When asked what he loves about Birmingham that he wishes others could see, Bell takes a long breath and looks around, as if admiring the city that he calls home. Fall leaves rustle as side conversations erupt in laughter at a street-side coffee shop when he says, “The people. I am passionate about this city in general—it’s a hidden jewel. Because of our civil rights past, we are placed in a position where people only saw it one way, as opposed to the truth that it really has all the same elements of a big city, just on a smaller scale.”

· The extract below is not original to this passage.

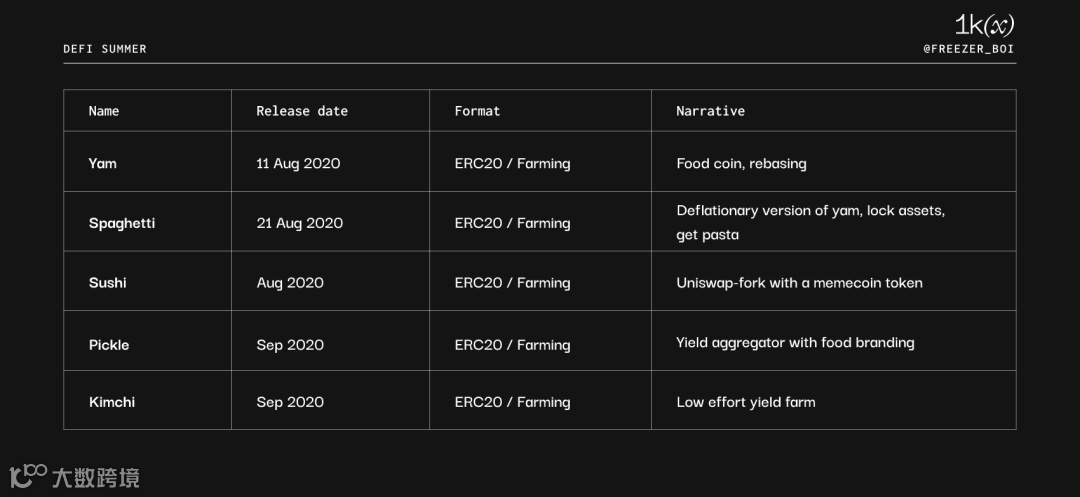Click the DEFI SUMMER heading
Screen dimensions: 1080x497
coord(105,49)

While the past serves as a foundation for the success that is to come in a city, the future is defined by prideful positivity. Adjacent to the backdrop of a bright blue sky and a cool October breeze, Bell said, “Here we are, sitting outside on a beautiful day. Yet I could find a crack in the sidewalk, or a missing brick, and harp on it. You can always find the negatives, but we seek to appreciate the positives. As an elected official, you must be a promoter. Push the positive things about your city to encourage positive change.”
As college students pour into the city and natives continue to call Birmingham home, Bell imparts wisdom that any person can utilize to cultivate community and diversity.
“To a young person, I say crawl before you walk, and walk before you run. Find something that you can do on a community level. Don’t say ‘why can’t they?’ But ask yourself ‘why don’t I become they?’” To enact positive change, homework must be done first. Bell advises Birmingham residents to find the answers for themselves, saying, “Everyone can tell you what the problem is. The real change makers show you the solution. Learn what the issues are, strategize a solution, then get out there and do it.”
Birmingham, Alabama, 2022—a city where vacant houses become homes, overgrown land turns into blossoming gardens, and next-door neighbors see one another as a friend. Neighborhoods such as Norwood, and Highland Park hold pride in their community as their best-kept weapon for defeating preconceived notions about what Birmingham looks like, and instead pour into the vision of what it could be.